Le 12 juin dernier, le président du CNID, Me Mountaga Tall, était reçu à sa demande en audience par le président de la République, Amadou Toumani Touré, au palais de Koulouba. L’entretien qui a duré une quinzaine de minutes, a porté essentiellement sur la situation de N’Diaye Bah, actuel ministre de l’Artisanat et du Tourisme, après sa démission du parti qu’il est censé représenter au gouvernement depuis huit ans.
Pour Me Mountaga Tall, qui était accompagné de certains membres du Comité directeur du CNID, les choses sont claires. A partir du moment où N’Diaye Bah a démissionné du CNID, il ne le représente plus au gouvernement. En voie de conséquence, le président de la République doit l’en sortir et offrir au CNID la possibilité de désigner son remplaçant, s’il inscrit toujours ses choix dans le cadre de l’alliance politique qui l’a porté au pouvoir en 2007.
Pour rappel, la sortie de N’Diaye Bah du gouvernement avait déjà fait l’objet d’un débat houleux au sein de cette formation politique et la majorité des membres du Comité directeur, lson organe dirigeant, avait estimé, alors, que N’Diaye Bah devait céder le strapontin à quelqu’un d’autre au nom de l’équité au sein du parti et pour insuffler une dynamique nouvelle à la participation du CNID à la gouvernance malienne. Selon certaines indiscrétions, c’est bien Me Tall qui s’était opposé à cette défenestration de N’Diaye Bah pour deux raisons fondamentales.
La première est qu’ "il fallait laisser le soin au président ATT d’apprécier le travail accompli par le ministre N’Diaye Bah au sein de l’équipe gouvernementale durant les cinq premières années où ils ont eu à travailler ensemble ".

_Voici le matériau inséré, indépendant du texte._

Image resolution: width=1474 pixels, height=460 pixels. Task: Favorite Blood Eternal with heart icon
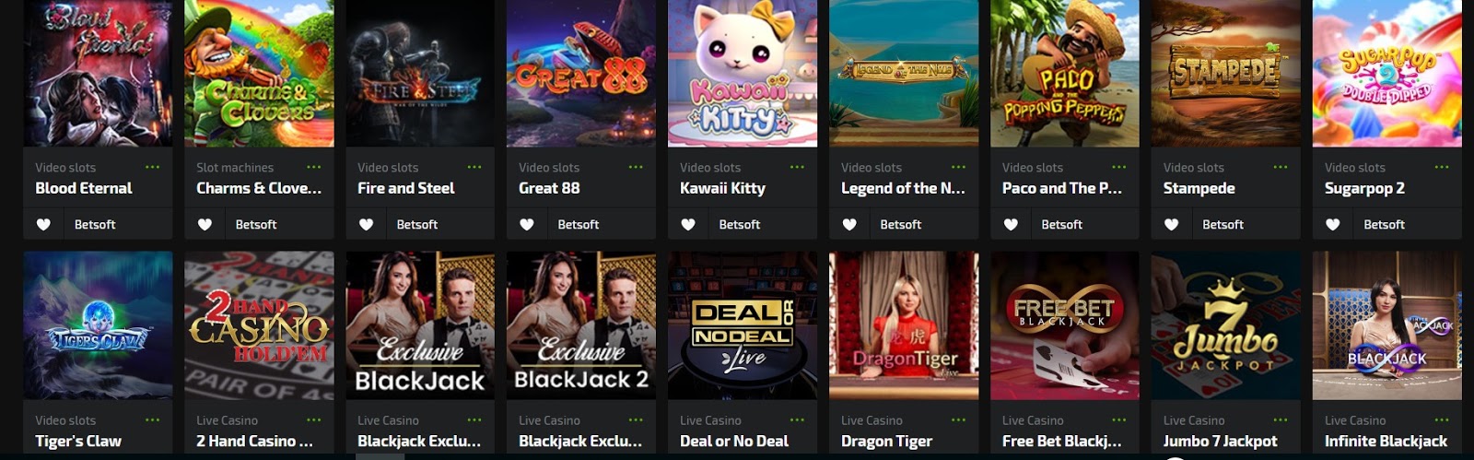(43, 224)

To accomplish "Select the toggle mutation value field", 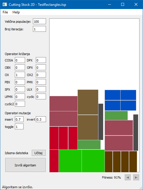I will (19, 126).
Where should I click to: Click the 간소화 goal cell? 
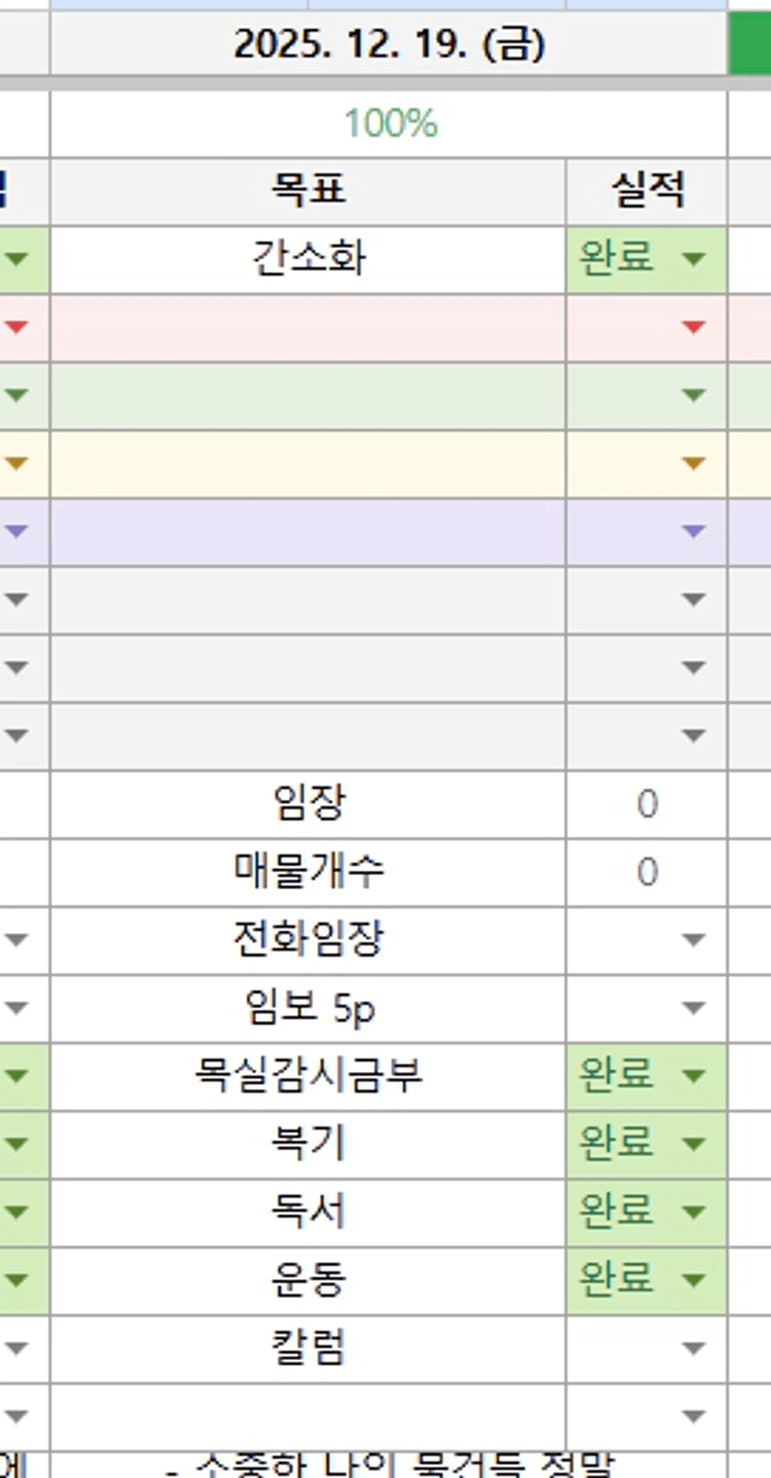308,258
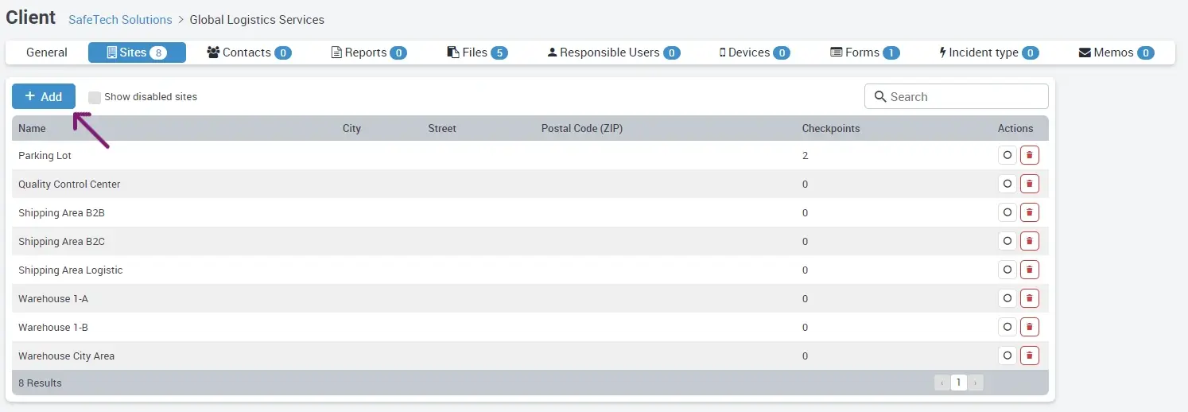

La seconde raison avait trait au calendrier du ministère de l’Artisanat et du Tourisme que dirige N’Diaye Bah. En effet, celui-ci prévoyait d’importantes activités, notamment le Salon International du Tourisme que le Mali devait abriter pour une première fois. Le moment était donc particulièrement mal choisi pour changer le titulaire du département. C’est ainsi que le président du CNID est arrivé à convaincre ses camarades du Comité directeur du maintien du nom de N’Diaye Bah sur la liste que le parti avait envoyée au président ATT, à la demande de celui-là, pour la formation d’un nouveau gouvernement, suite à sa réélection en 2007.
Toujours selon les mêmes indiscrétions, le président ATT avait beaucoup apprécié l’attitude de Me Tall qui venait de faire preuve ainsi, selon lui, "d’un sens profond de la responsabilité et du discernement".
Le même Me Tall, intervenant, deux ans et demi plus tard, auprès du même ATT pour lui suggérer de tirer la juste conséquence de la démission du même N’Diaye Bah du parti qui l’a placé huit ans d’affilée au gouvernement, quel doit être son comportement ? Donner suite naturellement. Ce faisant, il inscrirait son action dans une dynamique de moralisation de la vie politique souhaitée par l’opinion nationale.
L’avant-projet Daba Diawara sur les reformes constitutionnelles et institutionnelles ne prévoit-il pas, au demeurant, une sanction d’inéligibilité sur une certaine période pour les élus qui changent d’étiquette au gré de leurs intérêts du moment. Rien ne diffère N’Diaye Bah de ces élus farfelus et inconstants. Il quitte le CNID non pas parce qu’il se sent des capacités à mieux faire que Me Tall, mais tout simplement parce qu’il a atteint la limite de sa longévité ministérielle au nom et pour le compte du CNID. Alors il migre vers des horizons plus prometteurs.
En maintenant N’Diaye Bah au gouvernement, contre la volonté de ceux qui l’y ont mis, ATT rendrait un mauvais service à la démocratie malienne et laisserait une image lamentable à la postérité.